A practical playbook for schools and universities

  • Publish a clear AI use policy. Define allowed, supported, and prohibited uses with examples. Require disclosure of any AI assistance, including prompts and tools used. Set citation rules for AI-generated text, images, and code. Align this at department or program level to reduce ambiguity. For reference, see guidance from UNESCO.
  • Redesign assessment to value thinking over polish. Increase in-class writing, oral defenses, whiteboard problem-solving, and iterative drafts with feedback. Ask for version history, planning notes, and annotated sources. Permit AI in defined ways (e.g., idea generation, editing), but require students to submit AI outputs and reasoning as an appendix.
  • Teach AI literacy, not just AI tools. Focus on evaluation: bias, factual errors, missing citations, and overconfident text. Train students to verify claims with primary or reputable sources and to document their verification steps.
  • Invest in teacher capacity. Offer paid time for learning, micro-credentials, and peer practice groups. Start short, recurring workshops on prompt critique, classroom use-cases, and assessment redesign. For structured options, explore job-focused pathways at Complete AI Training.
  • Make curricula hands-on. Replace rote tasks with projects that use data, experimentation, and reflection. In CSE, add labs for model deployment, hardware-aware AI, and collaboration with local industry on chip design and embedded systems. In humanities and social sciences, emphasize argument quality, source triangulation, and ethical citation.
  • Don't rely on AI detectors. Use them, if at all, as one signal among many. Prioritise design choices that reduce misuse: oral check-ins, scaffolded drafts, and authentic tasks connected to lived context or local data.
  • Protect privacy and integrity. Avoid uploading sensitive student work to public tools. Prefer institutionally managed accounts, clear data policies, and opt-in consent. Teach students how to redact and how to check tool settings.
  • Address equity. Provide device access, on-campus AI labs, and low-bandwidth alternatives.

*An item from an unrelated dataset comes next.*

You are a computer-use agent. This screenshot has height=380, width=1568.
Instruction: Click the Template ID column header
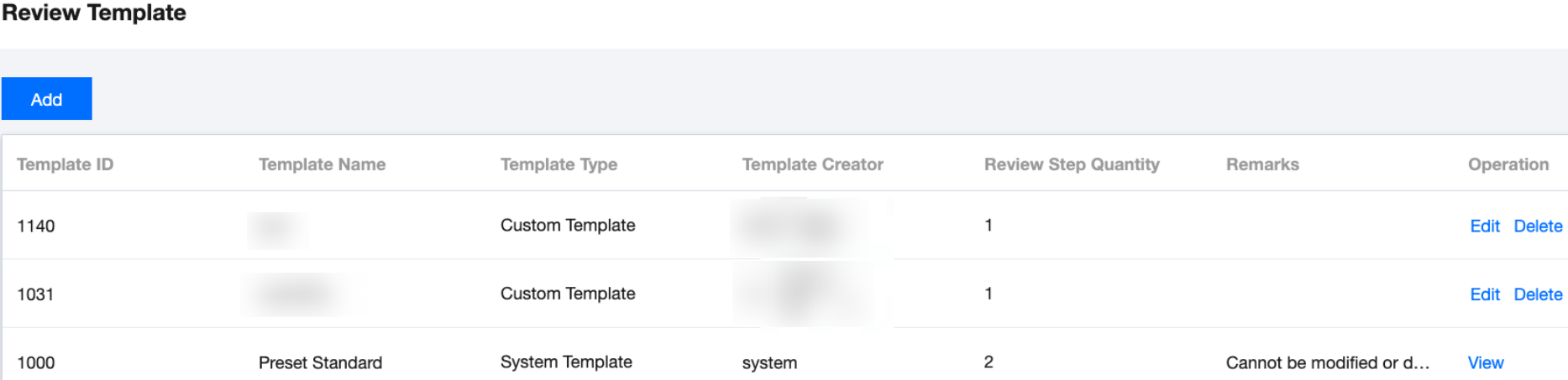(65, 164)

Publish the approved tool list and access instructions in one place.

A simple policy template you can adapt

  • Purpose: Support learning while preserving academic integrity and privacy.
  • Allowed uses: Brainstorming, outlining, language editing, code comments, and study planning with disclosure.
  • Prohibited uses: Submitting AI text or code as one's own final work unless explicitly permitted; fabricating citations or data; uploading confidential materials to public tools.
  • Disclosure: Students include a short AI usage note listing tools, prompts, and where AI influenced the work.
  • Verification: Require drafts, notes, version history, and brief oral explanations for complex work.
  • Consequences: Outline proportional responses tied to intent and transparency.
  • Support: Provide workshop times, office hours, and a quick-reference guide for approved tools.

Implementation timeline

  • Next 30 days: Publish a faculty-approved AI statement; pilot disclosure notes in 3-5 courses; run one staff workshop; add a short AI literacy module to writing and lab courses.
  • Next 90 days: Redesign two major assessments per program; set up an AI teaching community of practice; create an approved-tools list and privacy guidance.
  • 6-12 months: Update program learning outcomes to include AI literacy; add hands-on industry projects; budget for teacher training time and course release.

Bottom line

AI can make study more efficient. Used without guidance, it erodes originality, critical thinking, and trust. The move now is to be explicit: teach the process, define the boundaries, and make students show their work.

This isn't about banning tools. It's about building a curriculum that prizes process over product, critical engagement over convenience, and ethical use over avoidance. Set the framework, train your staff, and let assessments do the heavy lifting.